== What is required ==
Excluding pictures, transcribe precisely the lines from the one containing "Viewport: 860px width, 481px height." to the final line of the listing below, inclusive, and nothing more.

== Material for this exercise ==
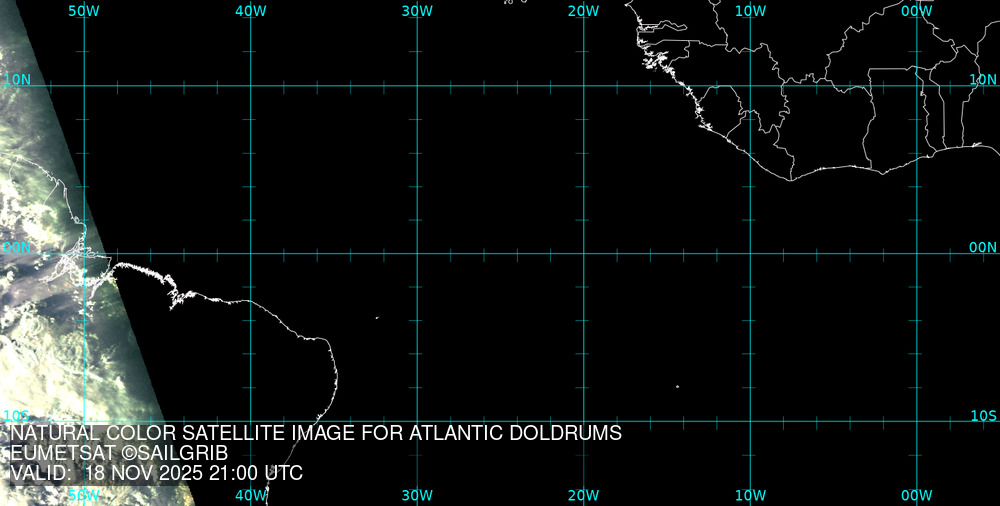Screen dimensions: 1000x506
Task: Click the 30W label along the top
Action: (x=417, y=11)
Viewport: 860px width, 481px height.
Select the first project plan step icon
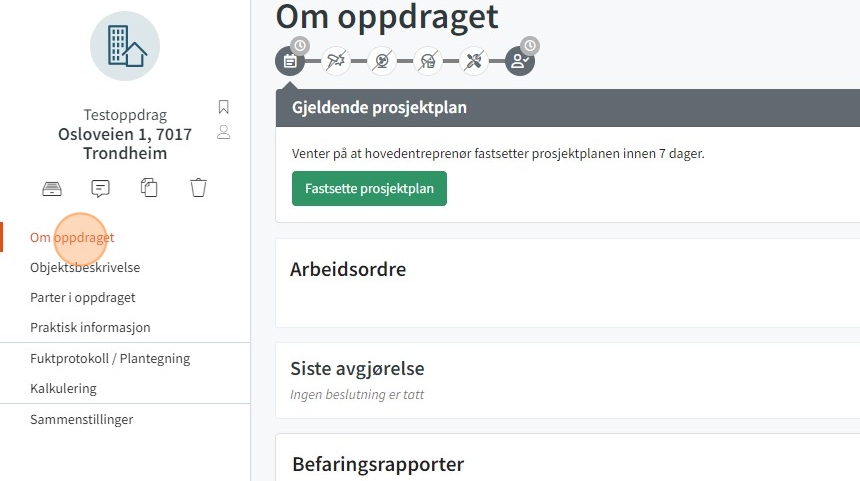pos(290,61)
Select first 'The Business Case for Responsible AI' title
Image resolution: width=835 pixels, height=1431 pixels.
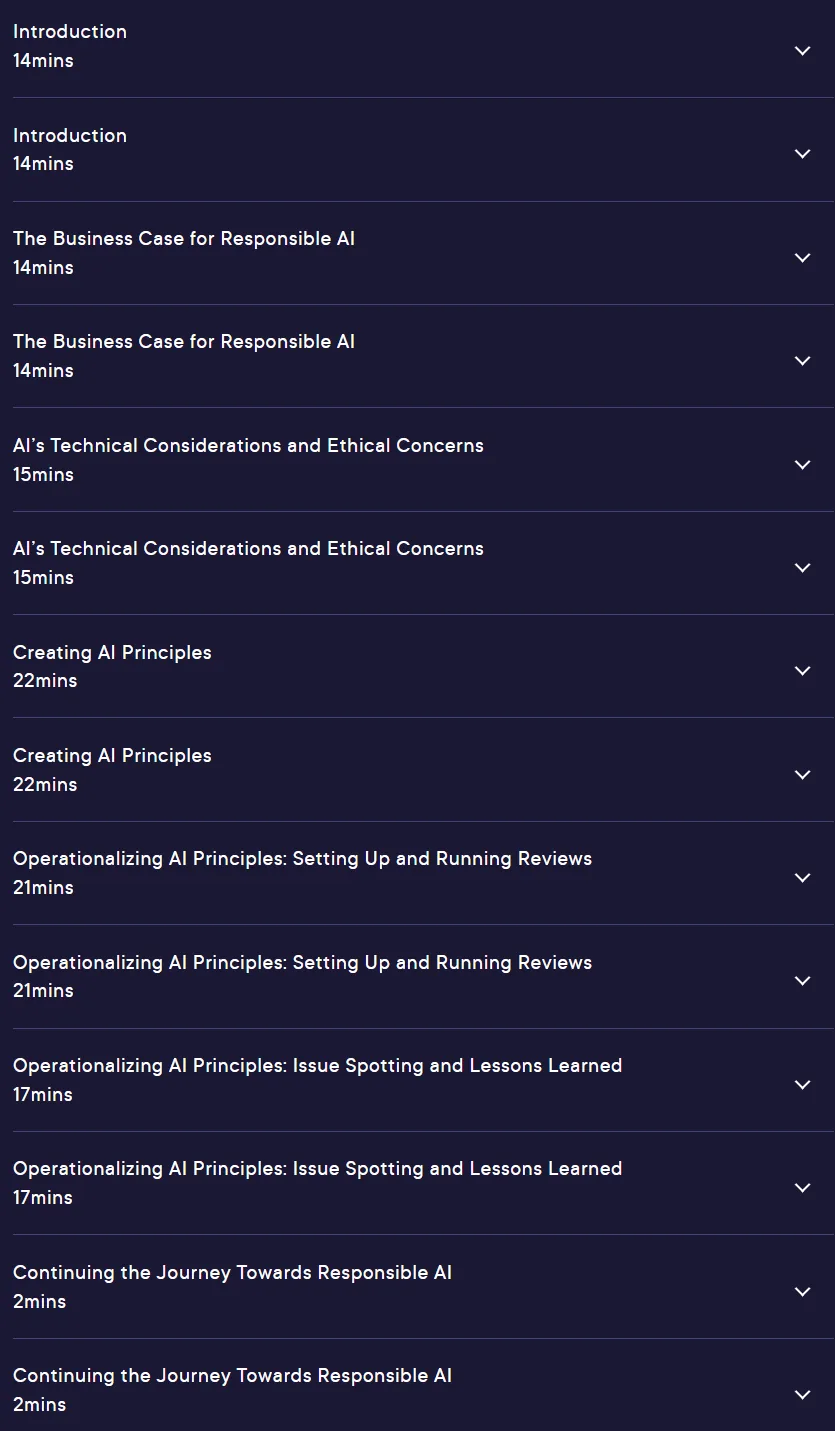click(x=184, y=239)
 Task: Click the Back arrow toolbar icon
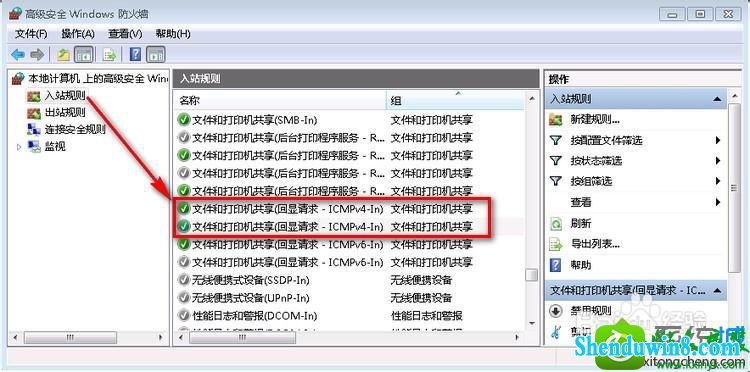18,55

== Completed task ==
Viewport: 860px width, 481px height.
Select the first project plan step icon
pos(290,61)
Select first 'The Business Case for Responsible AI' title
Image resolution: width=835 pixels, height=1431 pixels.
click(x=184, y=239)
 Task: Click the Back arrow toolbar icon
18,55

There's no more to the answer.